Escape sequences and printing

K

Kit

Hey there, and thanks for reading a newbie post. I have a lex
assignment in which we are supposed to grab strings from a C source
file, and print them out to the screen, with escaped characters
"converted". Here's part of the assignment text:

----------------------------------------------------------------
Example:

main() {
char *s = "This is string one";
char *t = "This string has a quote (\"), an escape (\\),\nand a
newline.";
char this_is_not_a_string_constant = '"';
/* "This is not a string constant, either!" */
}

would produce the output

Line 2: This is string one
Line 3: This string has a quote ("), an escape (\),
and a newline.

Note that escaped characters are converted, and string constants in
comments are ignored.

-----------------------------------------------------------------

Now, I have it all working except the conversion of escaped
characters. I've been trying to get a substring search and replace
function working, to no avail. But then it occurred to me - if I'm
printing a character array with printf, shouldn't the escaped
characters be converted automatically? I mean, isn't that what
they're there for? Shouldn't \\ inside a string come out as a single
\ onscreen? And \" as a quote, and so on?

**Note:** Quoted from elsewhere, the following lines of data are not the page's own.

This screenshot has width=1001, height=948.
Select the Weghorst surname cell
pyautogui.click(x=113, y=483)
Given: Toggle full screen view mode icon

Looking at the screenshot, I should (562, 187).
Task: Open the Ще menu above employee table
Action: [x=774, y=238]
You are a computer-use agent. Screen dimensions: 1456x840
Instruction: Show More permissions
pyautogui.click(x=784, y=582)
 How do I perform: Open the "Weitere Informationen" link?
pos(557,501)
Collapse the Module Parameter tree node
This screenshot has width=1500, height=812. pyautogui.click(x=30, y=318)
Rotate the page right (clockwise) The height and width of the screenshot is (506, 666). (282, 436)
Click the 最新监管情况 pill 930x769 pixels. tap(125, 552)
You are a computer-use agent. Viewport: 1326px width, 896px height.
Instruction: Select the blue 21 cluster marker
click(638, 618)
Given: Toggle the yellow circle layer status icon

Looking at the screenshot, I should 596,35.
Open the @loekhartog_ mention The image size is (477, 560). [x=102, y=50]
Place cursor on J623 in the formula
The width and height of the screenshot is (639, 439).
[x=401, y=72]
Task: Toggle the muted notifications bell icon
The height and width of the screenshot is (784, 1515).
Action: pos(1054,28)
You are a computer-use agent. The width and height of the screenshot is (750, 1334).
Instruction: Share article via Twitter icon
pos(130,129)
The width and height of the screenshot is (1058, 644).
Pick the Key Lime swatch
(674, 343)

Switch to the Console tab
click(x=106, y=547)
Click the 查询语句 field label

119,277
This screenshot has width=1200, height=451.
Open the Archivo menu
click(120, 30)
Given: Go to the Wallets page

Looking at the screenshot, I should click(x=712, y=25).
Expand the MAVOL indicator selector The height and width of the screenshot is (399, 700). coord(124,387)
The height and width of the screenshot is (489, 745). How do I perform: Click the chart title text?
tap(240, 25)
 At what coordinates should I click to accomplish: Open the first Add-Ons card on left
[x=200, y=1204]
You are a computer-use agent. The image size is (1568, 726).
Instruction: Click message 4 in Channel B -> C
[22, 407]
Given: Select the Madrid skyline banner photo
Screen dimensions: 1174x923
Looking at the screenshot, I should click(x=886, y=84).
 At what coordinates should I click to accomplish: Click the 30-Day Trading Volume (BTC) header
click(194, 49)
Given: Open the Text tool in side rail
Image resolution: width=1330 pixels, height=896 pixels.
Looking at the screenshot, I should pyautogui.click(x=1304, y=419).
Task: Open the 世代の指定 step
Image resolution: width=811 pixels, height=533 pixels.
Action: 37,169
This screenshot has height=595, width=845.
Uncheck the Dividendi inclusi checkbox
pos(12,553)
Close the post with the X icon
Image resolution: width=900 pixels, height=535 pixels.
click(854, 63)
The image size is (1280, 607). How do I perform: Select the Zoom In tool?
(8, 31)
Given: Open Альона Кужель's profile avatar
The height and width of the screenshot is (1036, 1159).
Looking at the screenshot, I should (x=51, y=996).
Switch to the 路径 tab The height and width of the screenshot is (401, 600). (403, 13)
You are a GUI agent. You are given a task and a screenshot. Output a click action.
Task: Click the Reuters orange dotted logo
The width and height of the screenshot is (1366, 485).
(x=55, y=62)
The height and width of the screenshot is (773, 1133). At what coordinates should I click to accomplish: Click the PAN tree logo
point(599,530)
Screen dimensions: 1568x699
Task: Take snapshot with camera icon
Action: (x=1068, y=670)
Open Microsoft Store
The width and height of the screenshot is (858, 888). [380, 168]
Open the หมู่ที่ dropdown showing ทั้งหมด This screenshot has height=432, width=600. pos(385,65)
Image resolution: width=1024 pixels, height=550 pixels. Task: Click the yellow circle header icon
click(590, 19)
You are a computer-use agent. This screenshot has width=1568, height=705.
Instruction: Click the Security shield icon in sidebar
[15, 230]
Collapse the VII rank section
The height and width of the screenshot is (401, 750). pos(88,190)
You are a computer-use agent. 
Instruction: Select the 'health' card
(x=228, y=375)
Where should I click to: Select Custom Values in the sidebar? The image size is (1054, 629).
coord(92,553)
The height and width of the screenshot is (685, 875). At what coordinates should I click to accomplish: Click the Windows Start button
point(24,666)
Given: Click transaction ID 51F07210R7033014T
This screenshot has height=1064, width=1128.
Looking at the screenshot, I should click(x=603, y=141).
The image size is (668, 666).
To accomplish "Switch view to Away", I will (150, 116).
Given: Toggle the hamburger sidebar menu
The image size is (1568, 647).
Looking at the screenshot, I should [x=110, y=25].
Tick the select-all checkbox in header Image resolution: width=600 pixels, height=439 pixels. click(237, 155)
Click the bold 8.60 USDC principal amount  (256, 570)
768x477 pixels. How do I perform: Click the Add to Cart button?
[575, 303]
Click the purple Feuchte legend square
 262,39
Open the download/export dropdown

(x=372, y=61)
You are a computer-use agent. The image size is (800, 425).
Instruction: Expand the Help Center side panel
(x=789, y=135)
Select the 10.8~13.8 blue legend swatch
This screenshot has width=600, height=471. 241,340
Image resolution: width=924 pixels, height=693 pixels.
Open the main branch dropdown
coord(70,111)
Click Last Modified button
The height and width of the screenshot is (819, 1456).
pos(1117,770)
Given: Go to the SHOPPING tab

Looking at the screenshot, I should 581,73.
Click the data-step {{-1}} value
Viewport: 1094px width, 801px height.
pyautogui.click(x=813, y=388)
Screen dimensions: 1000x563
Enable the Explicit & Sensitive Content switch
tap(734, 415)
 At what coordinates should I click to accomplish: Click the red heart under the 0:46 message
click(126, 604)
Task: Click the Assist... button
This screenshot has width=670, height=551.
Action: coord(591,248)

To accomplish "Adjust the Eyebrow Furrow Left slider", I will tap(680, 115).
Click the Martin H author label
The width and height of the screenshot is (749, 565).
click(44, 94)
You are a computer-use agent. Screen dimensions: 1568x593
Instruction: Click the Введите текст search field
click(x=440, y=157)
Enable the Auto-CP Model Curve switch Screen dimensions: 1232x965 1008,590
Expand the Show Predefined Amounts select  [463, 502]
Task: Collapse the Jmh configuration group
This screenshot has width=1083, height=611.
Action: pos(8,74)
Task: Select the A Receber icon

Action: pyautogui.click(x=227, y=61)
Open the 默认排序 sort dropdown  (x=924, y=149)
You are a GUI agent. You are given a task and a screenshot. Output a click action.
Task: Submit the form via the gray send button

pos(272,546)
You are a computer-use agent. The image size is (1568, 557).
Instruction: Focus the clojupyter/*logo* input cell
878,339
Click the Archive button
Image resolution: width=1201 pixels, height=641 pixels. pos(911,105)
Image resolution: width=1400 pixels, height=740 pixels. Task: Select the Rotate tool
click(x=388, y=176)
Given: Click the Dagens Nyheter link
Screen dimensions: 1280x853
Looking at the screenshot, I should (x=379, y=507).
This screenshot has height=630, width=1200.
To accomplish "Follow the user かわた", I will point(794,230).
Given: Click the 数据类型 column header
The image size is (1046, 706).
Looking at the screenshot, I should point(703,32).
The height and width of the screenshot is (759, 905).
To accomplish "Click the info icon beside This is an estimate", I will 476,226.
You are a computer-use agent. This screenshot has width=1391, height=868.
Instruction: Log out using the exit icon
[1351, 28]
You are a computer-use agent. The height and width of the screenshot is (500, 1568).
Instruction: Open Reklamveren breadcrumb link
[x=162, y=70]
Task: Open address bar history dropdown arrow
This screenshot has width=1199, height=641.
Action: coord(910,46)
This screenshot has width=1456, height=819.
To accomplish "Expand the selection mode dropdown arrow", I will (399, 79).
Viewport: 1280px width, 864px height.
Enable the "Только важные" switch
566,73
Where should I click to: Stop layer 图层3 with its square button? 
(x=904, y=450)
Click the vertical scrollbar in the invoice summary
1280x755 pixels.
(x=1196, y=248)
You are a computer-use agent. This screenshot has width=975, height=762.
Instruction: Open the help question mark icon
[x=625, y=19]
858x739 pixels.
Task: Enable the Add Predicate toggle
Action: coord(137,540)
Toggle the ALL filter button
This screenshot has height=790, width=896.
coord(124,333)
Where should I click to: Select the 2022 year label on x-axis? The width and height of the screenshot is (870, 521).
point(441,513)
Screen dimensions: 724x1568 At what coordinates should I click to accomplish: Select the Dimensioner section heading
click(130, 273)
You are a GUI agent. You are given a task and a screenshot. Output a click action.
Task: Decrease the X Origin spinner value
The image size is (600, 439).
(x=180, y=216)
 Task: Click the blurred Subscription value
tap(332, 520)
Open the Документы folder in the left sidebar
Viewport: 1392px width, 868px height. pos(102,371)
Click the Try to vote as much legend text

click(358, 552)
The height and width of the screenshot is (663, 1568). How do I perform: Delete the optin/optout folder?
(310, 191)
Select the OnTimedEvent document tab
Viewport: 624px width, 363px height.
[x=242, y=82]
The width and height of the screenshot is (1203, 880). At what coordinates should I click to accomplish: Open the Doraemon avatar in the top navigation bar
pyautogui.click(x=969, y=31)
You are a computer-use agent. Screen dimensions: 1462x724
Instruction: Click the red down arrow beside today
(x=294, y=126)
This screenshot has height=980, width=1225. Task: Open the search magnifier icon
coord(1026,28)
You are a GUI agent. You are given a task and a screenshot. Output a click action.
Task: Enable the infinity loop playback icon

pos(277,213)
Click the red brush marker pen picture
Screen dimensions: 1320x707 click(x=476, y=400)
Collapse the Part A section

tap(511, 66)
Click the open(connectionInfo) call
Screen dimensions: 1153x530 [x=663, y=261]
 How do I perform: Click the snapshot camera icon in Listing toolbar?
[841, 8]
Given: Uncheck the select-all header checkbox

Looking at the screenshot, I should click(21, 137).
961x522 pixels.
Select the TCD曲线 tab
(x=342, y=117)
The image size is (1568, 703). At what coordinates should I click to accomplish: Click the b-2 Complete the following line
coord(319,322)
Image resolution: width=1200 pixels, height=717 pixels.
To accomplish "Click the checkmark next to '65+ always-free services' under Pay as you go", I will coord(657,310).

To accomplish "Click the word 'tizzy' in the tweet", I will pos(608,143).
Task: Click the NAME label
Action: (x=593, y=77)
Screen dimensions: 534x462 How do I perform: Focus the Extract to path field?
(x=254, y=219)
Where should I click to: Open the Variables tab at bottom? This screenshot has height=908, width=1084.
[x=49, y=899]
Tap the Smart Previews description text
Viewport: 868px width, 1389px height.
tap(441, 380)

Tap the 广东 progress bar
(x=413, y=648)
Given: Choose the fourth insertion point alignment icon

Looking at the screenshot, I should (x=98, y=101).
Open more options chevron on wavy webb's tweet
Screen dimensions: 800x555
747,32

But that's not what I'm getting. I have the following line in my
code:

printf( "Line %d: %s\n", (numLines + 1), yytext );

When given the following for yytext:

/*\\\"**/\\\tr\"\\

It simply prints it back out exactly as above. I think I should get
something like:

/*\"**/\ r"\

What am I overlooking here?

Thanks in advance for your help,
Chris

PS - I should point out that I am not looking for a complete solution;
I want to do the work myself. But it would be nice to have a nudge in
the right direction.
 
M

Matt Gregory

Kit said:
Hey there, and thanks for reading a newbie post. I have a lex
assignment in which we are supposed to grab strings from a C source
file, and print them out to the screen, with escaped characters
"converted". Here's part of the assignment text:

----------------------------------------------------------------
Example:

main() {
char *s = "This is string one";
char *t = "This string has a quote (\"), an escape (\\),\nand a
newline.";
char this_is_not_a_string_constant = '"';
/* "This is not a string constant, either!" */
}

would produce the output

Line 2: This is string one
Line 3: This string has a quote ("), an escape (\),
and a newline.

Note that escaped characters are converted, and string constants in
comments are ignored.

-----------------------------------------------------------------

Now, I have it all working except the conversion of escaped
characters. I've been trying to get a substring search and replace
function working, to no avail. But then it occurred to me - if I'm
printing a character array with printf, shouldn't the escaped
characters be converted automatically? I mean, isn't that what
they're there for? Shouldn't \\ inside a string come out as a single
\ onscreen? And \" as a quote, and so on?

But that's not what I'm getting. I have the following line in my
code:

printf( "Line %d: %s\n", (numLines + 1), yytext );

When given the following for yytext:

/*\\\"**/\\\tr\"\\

It simply prints it back out exactly as above. I think I should get
something like:

/*\"**/\ r"\

What am I overlooking here?

Thanks in advance for your help,
Chris

PS - I should point out that I am not looking for a complete solution;
I want to do the work myself. But it would be nice to have a nudge in
the right direction.

You can do it much more easily with start states.

Matt Gregory
 
C

Colin Newell

The escape characters are a feature of the language, not the printf call.
The escape characters get expanded at compile time, not runtime so they will
not be of any use to you.
 
M

Matt Gregory

Colin said:
The escape characters are a feature of the language, not the printf call.
The escape characters get expanded at compile time, not runtime so they will
not be of any use to you.

But compile time is what he's talking about. He's using lex...
 
C

Colin Newell

He's trying to use printf to expand out a variable, it's definately an
attempt at a runtime hack.

Colin.
 
M

Matt Gregory

Colin said:
He's trying to use printf to expand out a variable, it's definately an
attempt at a runtime hack.

Oh, you're right, sorry. I must learn to pay attention.